**Data supplied**
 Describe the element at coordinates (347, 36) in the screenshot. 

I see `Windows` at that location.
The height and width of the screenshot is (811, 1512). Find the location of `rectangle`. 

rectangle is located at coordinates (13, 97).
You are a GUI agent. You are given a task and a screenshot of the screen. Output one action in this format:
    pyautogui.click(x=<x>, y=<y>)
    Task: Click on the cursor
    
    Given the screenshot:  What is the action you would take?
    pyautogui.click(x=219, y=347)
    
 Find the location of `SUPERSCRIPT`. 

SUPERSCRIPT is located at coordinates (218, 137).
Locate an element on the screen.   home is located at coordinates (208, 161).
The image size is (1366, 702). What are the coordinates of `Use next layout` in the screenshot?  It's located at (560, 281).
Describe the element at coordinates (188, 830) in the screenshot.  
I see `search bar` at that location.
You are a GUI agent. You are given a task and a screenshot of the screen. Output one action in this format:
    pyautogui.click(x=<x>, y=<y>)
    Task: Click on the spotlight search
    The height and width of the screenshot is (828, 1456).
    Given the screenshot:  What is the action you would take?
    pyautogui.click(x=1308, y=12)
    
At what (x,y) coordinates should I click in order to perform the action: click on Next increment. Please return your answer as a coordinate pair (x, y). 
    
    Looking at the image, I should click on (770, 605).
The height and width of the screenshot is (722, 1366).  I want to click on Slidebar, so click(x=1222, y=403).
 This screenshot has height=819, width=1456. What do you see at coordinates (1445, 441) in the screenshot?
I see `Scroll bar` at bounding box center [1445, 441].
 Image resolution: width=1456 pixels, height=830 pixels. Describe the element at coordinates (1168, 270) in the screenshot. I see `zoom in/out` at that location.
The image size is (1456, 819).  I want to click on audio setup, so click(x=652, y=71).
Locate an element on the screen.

**Task to carry out**
From the listing above, copy each line that contains the word "located".

**Task answer**
rectangle is located at coordinates (13, 97).
SUPERSCRIPT is located at coordinates (218, 137).
Locate an element on the screen.   home is located at coordinates (208, 161).
The image size is (1366, 702). What are the coordinates of `Use next layout` in the screenshot?  It's located at (560, 281).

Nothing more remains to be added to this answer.